Brief:
Transcribe the records word for word. Leave every picture out.

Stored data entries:

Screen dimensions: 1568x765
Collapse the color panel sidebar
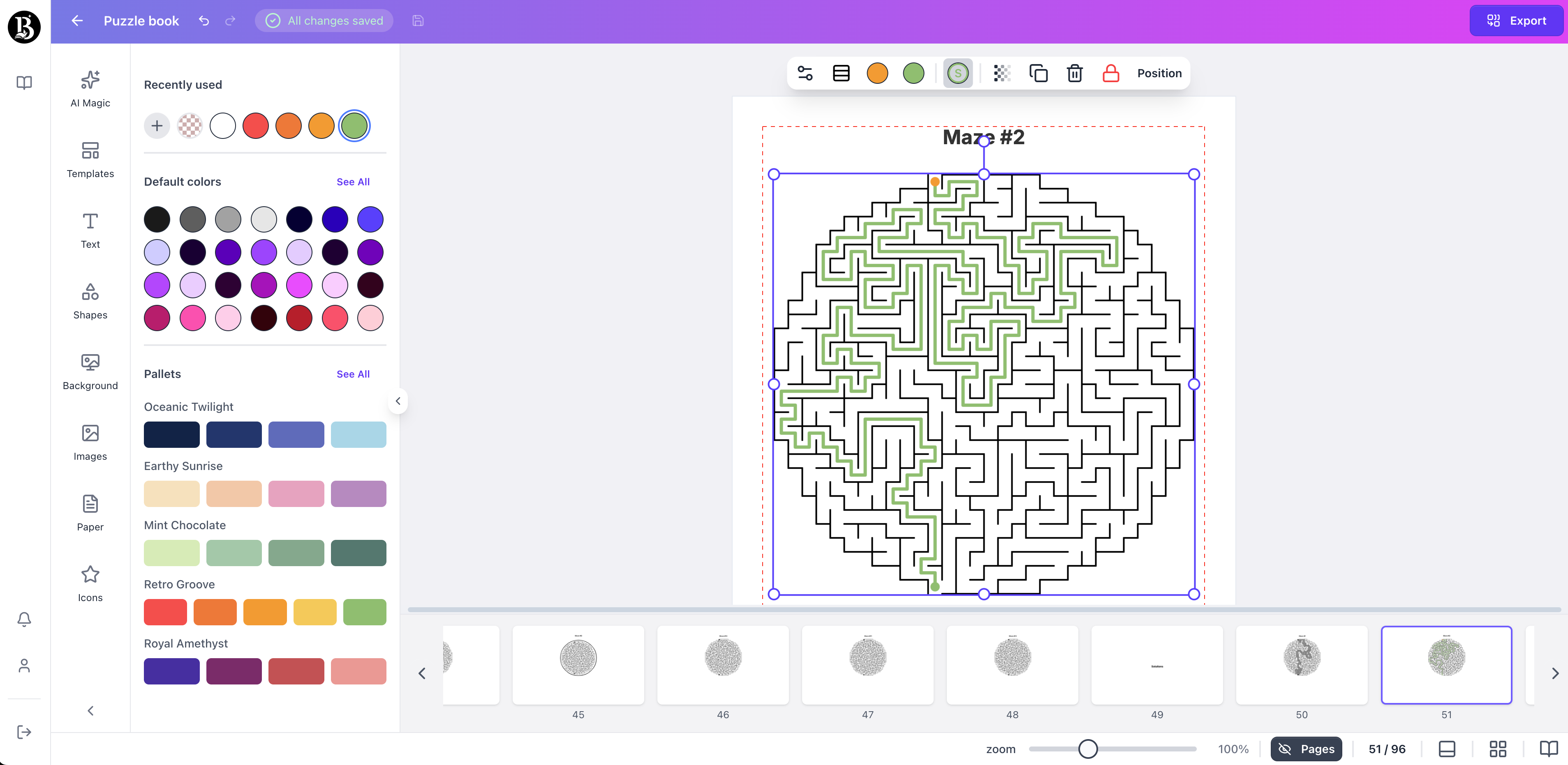click(399, 400)
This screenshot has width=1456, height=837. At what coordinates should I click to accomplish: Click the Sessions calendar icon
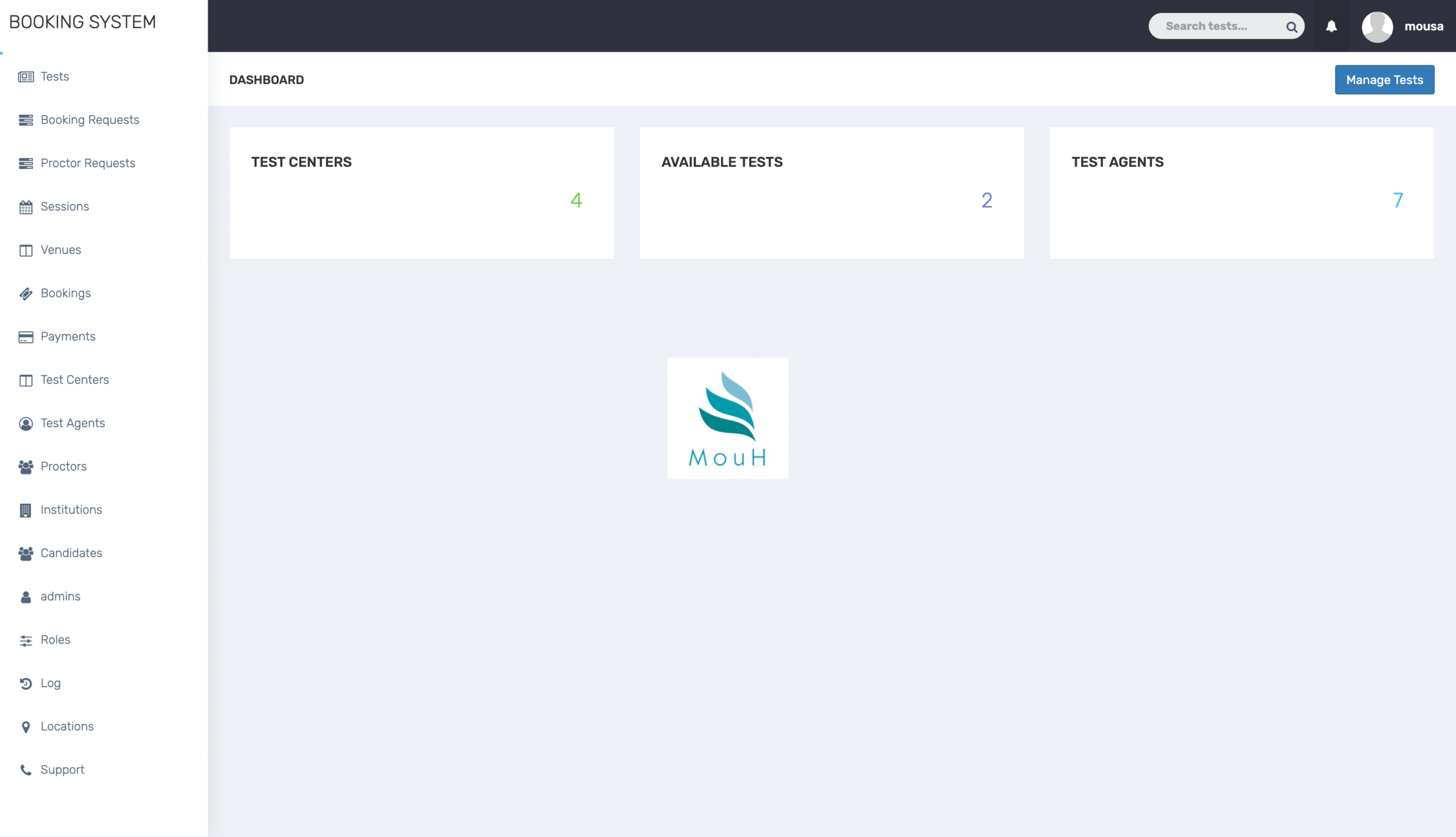[x=26, y=207]
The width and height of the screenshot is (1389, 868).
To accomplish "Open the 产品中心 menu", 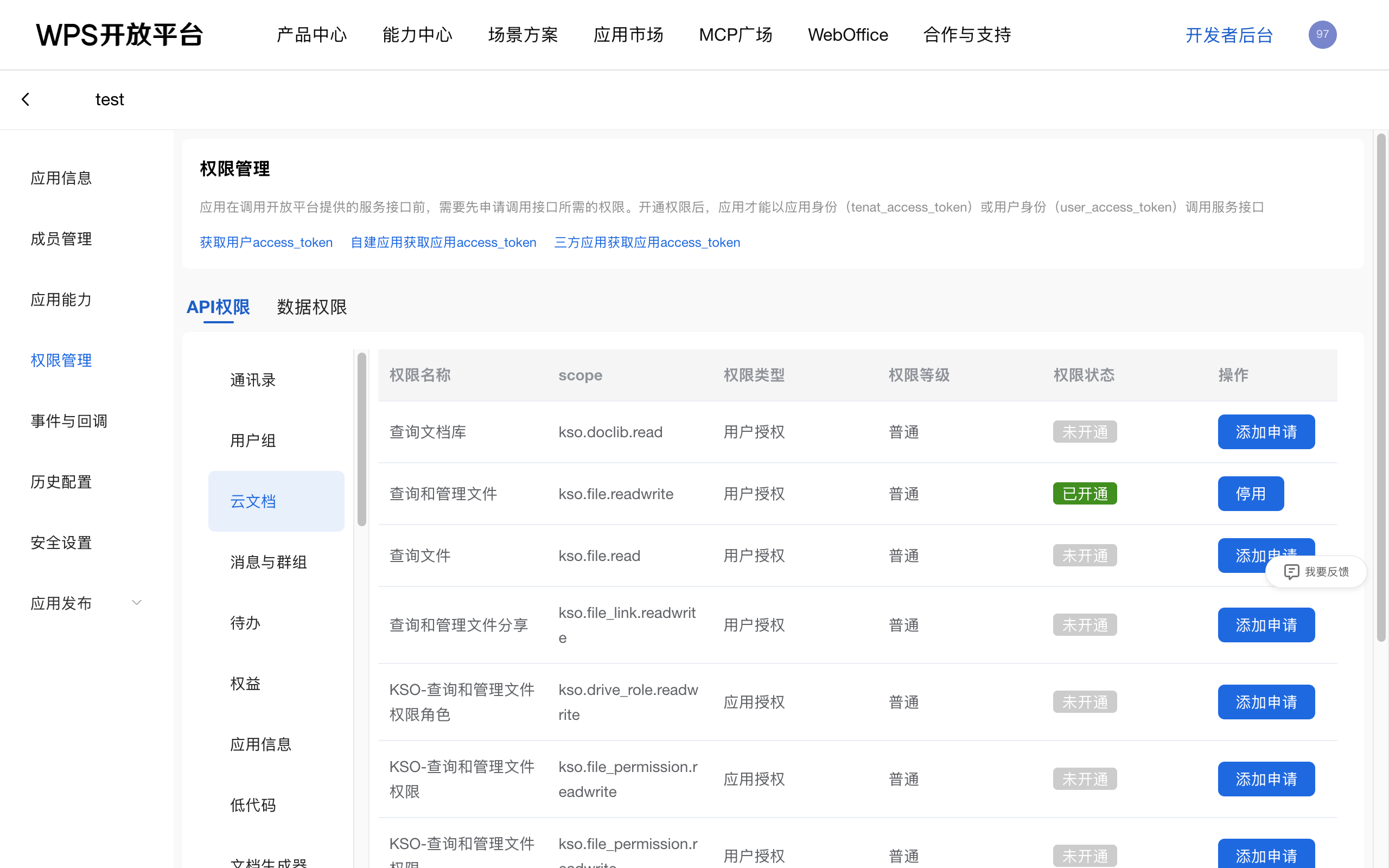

Written response:
Screen dimensions: 1568x765
Collapse the color panel sidebar
click(399, 400)
This screenshot has width=1456, height=837. At what coordinates should I click to accomplish: Click the Sessions calendar icon
[x=26, y=207]
The width and height of the screenshot is (1389, 868).
To accomplish "Open the 产品中心 menu", 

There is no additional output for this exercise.